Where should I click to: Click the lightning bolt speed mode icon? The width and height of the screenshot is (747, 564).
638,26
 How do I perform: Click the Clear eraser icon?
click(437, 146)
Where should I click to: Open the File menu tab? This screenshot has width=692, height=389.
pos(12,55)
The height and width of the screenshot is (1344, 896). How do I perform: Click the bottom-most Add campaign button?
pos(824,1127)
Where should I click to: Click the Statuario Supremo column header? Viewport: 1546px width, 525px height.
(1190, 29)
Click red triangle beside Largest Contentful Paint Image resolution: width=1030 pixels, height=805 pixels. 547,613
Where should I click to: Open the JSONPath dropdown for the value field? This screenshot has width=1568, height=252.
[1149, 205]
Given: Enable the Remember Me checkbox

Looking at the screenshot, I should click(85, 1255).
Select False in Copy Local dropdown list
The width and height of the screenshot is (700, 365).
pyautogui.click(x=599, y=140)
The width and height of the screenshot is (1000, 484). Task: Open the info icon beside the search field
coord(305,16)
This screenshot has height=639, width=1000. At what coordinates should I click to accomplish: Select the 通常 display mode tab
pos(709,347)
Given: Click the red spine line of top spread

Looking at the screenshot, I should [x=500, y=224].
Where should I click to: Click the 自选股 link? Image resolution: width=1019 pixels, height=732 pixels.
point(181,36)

********************

What you give back should be exactly the lines of the entries above from the one containing "Given: Click the red spine line of top spread" to the end, and nothing more.

**ANSWER SECTION**.
Given: Click the red spine line of top spread

Looking at the screenshot, I should [x=500, y=224].
Where should I click to: Click the 自选股 link? Image resolution: width=1019 pixels, height=732 pixels.
point(181,36)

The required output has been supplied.